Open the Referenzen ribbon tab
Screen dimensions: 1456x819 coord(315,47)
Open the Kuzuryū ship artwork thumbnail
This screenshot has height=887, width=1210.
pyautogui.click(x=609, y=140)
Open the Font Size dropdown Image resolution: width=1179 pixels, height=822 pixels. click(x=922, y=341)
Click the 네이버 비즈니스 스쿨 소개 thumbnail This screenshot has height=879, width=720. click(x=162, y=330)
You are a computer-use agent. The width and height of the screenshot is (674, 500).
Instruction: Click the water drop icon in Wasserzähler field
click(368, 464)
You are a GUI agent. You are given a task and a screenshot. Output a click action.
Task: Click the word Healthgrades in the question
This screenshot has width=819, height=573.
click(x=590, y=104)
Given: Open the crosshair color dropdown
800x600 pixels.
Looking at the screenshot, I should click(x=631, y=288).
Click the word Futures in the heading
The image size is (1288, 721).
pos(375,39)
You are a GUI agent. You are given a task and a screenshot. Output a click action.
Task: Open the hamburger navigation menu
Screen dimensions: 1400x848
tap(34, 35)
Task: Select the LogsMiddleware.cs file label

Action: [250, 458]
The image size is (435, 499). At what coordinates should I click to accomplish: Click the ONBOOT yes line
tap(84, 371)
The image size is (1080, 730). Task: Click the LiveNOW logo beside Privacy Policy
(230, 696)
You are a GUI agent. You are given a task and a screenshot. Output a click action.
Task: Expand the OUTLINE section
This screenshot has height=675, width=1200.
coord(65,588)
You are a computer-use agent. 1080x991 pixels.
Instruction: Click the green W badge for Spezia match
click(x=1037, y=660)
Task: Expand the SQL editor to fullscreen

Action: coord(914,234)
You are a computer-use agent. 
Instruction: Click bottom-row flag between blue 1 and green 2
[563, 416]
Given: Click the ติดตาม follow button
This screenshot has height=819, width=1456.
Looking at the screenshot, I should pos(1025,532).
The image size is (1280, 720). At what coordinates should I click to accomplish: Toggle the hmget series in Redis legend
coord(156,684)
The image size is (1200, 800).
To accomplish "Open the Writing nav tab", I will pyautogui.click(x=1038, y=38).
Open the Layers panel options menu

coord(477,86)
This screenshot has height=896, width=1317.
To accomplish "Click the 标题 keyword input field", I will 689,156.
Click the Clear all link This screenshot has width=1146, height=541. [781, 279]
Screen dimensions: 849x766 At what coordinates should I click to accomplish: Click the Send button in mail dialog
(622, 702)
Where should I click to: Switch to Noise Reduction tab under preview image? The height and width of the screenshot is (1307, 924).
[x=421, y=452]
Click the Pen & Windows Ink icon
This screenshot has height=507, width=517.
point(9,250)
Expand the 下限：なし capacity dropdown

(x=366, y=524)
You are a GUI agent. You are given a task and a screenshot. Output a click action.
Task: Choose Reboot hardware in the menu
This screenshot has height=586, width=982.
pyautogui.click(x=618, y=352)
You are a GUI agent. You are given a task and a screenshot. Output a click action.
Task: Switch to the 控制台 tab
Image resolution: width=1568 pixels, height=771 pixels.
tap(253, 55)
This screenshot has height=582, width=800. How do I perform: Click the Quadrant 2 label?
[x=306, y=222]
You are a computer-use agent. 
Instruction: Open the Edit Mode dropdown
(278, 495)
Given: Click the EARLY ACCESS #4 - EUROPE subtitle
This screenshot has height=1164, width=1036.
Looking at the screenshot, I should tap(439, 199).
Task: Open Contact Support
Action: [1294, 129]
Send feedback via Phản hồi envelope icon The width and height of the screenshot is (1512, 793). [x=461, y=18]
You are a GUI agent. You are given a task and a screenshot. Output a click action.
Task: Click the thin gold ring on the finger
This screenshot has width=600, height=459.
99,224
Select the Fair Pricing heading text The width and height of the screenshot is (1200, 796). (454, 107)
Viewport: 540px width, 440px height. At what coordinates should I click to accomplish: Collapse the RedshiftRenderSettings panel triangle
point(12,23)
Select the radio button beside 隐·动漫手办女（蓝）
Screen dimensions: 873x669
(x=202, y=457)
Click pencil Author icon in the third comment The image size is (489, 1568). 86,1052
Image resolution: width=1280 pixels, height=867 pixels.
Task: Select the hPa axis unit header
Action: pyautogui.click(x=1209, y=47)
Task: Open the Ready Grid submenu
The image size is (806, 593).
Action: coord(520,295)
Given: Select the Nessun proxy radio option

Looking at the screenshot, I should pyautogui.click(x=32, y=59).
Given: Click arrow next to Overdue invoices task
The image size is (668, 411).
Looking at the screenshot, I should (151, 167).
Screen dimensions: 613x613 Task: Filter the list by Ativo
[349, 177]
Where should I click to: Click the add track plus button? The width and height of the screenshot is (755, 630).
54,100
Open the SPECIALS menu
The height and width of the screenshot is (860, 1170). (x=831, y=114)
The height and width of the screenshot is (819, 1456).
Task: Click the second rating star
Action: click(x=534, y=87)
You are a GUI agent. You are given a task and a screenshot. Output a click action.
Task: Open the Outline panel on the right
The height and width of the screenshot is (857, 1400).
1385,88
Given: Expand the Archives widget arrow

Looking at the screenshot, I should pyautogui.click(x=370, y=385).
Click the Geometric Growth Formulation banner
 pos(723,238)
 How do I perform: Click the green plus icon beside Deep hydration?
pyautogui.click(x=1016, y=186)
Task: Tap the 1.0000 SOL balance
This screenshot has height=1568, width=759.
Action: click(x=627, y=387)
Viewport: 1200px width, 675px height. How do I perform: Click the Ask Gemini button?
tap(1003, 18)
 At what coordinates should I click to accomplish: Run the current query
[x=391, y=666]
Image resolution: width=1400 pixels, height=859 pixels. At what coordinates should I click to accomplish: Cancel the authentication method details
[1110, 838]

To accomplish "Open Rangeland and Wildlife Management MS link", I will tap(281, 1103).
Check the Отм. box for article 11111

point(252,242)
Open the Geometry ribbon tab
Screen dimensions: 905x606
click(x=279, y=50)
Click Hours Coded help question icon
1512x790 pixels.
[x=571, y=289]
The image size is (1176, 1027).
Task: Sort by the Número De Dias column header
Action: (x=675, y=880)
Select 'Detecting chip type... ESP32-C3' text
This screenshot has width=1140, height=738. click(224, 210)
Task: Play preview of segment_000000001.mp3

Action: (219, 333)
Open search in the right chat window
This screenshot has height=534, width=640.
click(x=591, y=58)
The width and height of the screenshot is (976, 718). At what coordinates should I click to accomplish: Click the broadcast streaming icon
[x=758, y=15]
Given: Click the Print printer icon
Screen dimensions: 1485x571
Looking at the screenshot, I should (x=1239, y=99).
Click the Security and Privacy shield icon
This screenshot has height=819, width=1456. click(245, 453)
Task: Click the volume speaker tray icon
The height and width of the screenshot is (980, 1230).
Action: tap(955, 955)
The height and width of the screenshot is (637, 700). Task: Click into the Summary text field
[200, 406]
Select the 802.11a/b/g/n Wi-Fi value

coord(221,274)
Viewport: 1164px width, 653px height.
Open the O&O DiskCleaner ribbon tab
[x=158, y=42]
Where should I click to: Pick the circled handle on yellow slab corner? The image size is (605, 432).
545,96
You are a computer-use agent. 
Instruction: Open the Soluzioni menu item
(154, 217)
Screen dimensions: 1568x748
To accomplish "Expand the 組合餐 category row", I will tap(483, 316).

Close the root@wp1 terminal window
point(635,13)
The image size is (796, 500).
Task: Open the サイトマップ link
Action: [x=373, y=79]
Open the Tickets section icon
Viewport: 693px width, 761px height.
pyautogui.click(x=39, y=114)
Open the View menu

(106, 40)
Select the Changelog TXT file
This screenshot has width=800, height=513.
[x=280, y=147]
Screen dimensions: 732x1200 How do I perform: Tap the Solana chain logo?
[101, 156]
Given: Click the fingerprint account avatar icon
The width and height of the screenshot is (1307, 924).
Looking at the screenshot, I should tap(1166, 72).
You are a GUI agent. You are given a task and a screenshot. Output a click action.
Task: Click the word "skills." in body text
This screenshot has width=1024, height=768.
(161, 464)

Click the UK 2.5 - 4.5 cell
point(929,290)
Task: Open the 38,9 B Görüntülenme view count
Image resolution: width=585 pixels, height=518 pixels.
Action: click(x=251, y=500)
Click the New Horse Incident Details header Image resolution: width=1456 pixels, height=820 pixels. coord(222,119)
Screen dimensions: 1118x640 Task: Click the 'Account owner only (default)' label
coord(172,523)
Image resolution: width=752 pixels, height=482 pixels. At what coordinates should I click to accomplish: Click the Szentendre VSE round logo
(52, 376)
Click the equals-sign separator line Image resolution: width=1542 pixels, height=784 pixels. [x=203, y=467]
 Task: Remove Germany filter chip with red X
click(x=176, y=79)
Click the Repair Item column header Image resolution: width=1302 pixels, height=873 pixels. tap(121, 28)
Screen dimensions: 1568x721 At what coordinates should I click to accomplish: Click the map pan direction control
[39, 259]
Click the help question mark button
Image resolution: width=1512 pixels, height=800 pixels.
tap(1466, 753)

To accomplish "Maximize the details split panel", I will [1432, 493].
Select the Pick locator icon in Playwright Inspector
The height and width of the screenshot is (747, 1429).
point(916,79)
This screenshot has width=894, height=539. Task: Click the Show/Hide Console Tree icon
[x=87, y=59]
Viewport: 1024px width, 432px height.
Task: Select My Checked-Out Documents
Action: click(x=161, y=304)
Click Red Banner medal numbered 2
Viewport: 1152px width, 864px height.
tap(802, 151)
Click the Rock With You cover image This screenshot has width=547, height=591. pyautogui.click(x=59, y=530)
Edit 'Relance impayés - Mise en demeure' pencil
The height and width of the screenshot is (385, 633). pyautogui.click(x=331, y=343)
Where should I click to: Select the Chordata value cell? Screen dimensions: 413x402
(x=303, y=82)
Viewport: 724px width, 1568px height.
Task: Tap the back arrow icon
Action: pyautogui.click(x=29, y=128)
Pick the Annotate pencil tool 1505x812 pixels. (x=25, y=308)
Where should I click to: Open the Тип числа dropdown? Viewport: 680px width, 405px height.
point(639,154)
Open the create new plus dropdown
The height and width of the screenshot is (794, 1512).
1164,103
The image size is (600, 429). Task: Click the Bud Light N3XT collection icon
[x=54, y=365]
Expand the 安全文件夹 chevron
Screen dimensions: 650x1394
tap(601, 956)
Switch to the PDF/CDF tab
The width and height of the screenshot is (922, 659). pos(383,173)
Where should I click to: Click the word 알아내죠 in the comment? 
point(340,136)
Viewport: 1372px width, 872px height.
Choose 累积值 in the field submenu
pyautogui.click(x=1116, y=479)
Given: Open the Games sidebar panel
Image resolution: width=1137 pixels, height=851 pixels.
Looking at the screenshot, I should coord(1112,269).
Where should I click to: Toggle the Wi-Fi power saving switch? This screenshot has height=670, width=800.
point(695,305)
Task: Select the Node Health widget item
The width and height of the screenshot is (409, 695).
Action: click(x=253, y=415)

· · · ·

GIVEN EXERCISE |
Reproduce the items from the line containing "Select the Fair" through the line containing "(x=202, y=457)", replacing "panel triangle" with "panel arrow" and leaving everything else unchanged.

COMPLETED TASK |
Select the Fair Pricing heading text The width and height of the screenshot is (1200, 796). (454, 107)
Viewport: 540px width, 440px height. At what coordinates should I click to accomplish: Collapse the RedshiftRenderSettings panel arrow
point(12,23)
Select the radio button beside 隐·动漫手办女（蓝）
Screen dimensions: 873x669
(x=202, y=457)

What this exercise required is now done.